= Exercise details =
When you reach the line that contains "You are a GUI", please begin copying, and carry on exactly to the last line of the material, leaving out every picture.

= Source data =
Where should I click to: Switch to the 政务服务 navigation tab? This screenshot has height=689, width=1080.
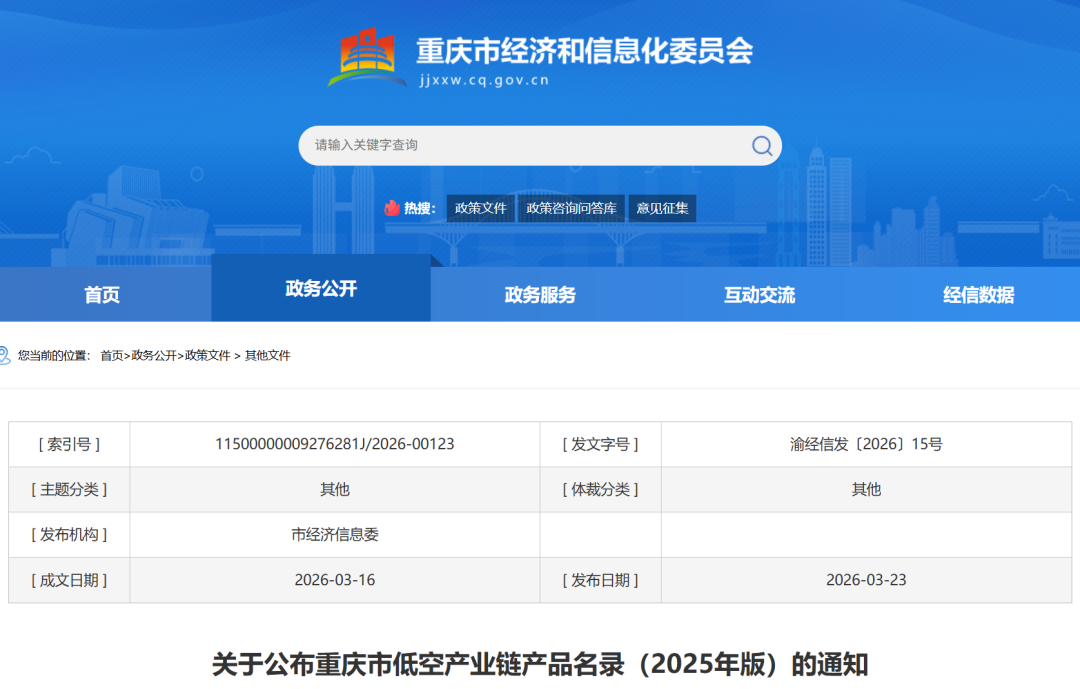[540, 295]
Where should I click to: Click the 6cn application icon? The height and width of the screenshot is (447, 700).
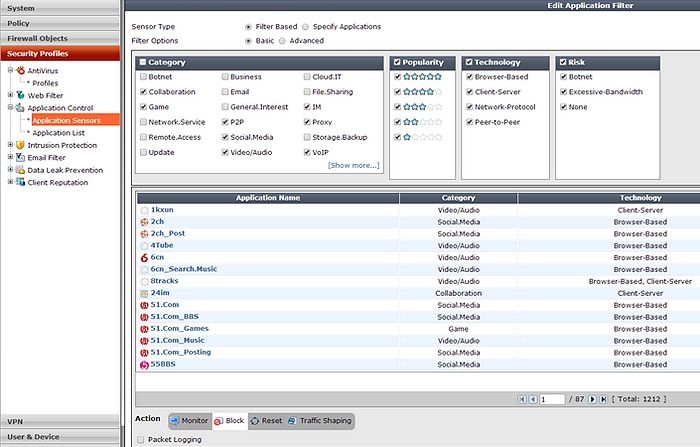[x=145, y=257]
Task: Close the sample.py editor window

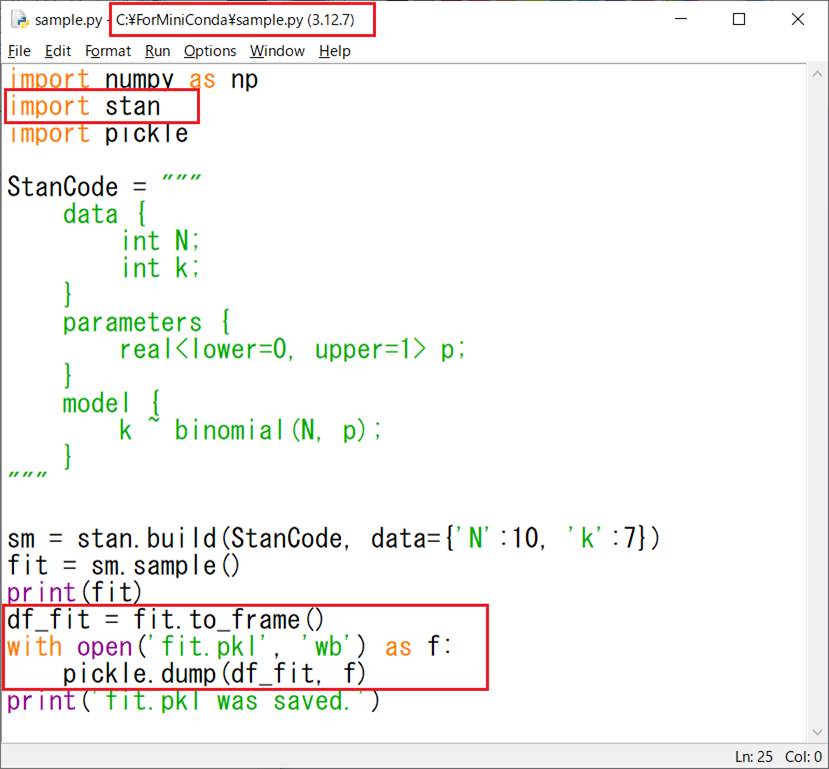Action: [797, 20]
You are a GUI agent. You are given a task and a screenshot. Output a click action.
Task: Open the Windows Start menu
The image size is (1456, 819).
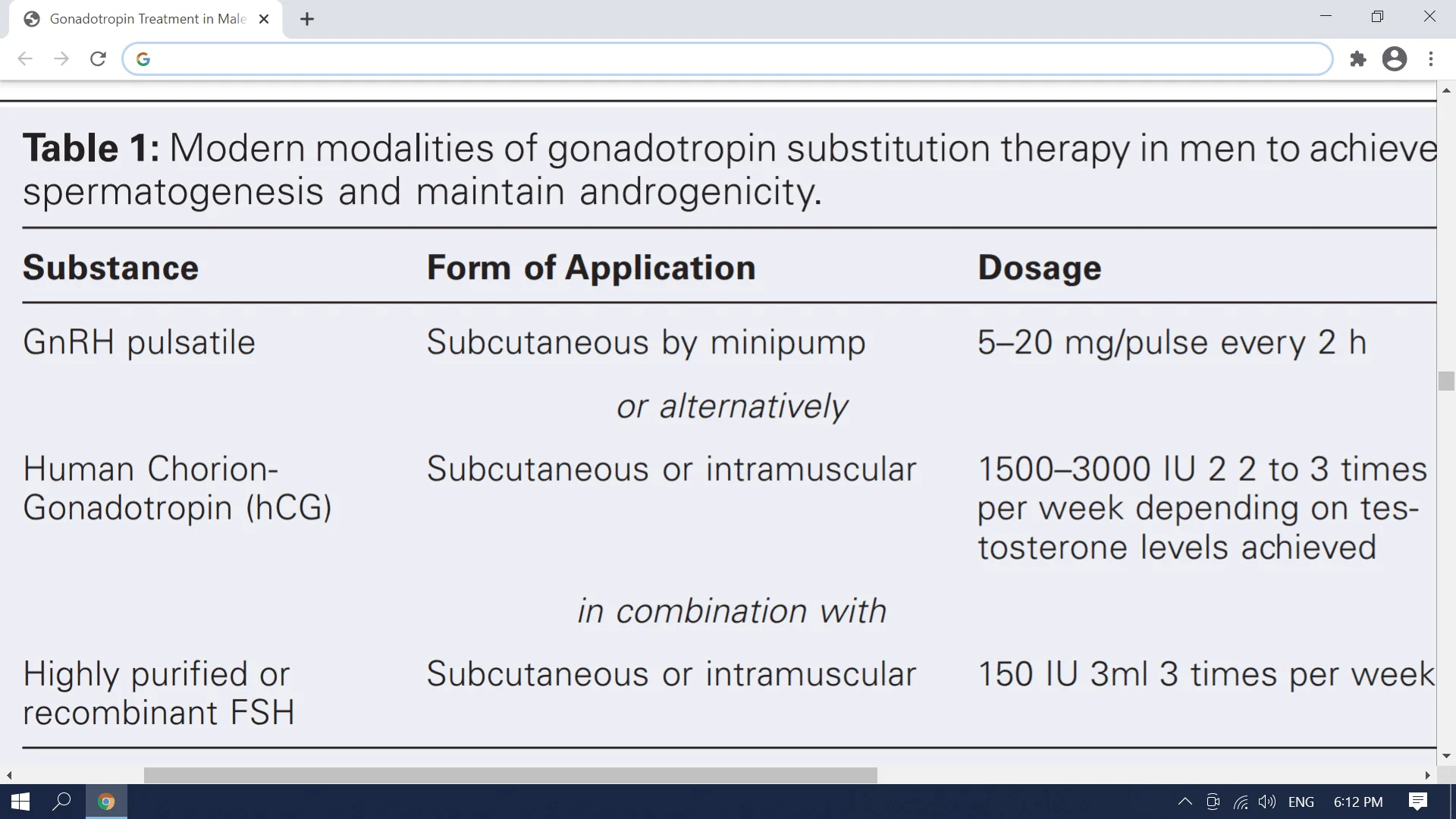[x=20, y=802]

= Solution to this problem =
You are a GUI agent. You are given a task and a screenshot. Output a click action.
Task: Open the Windows Start menu
The image size is (1456, 819).
[x=20, y=802]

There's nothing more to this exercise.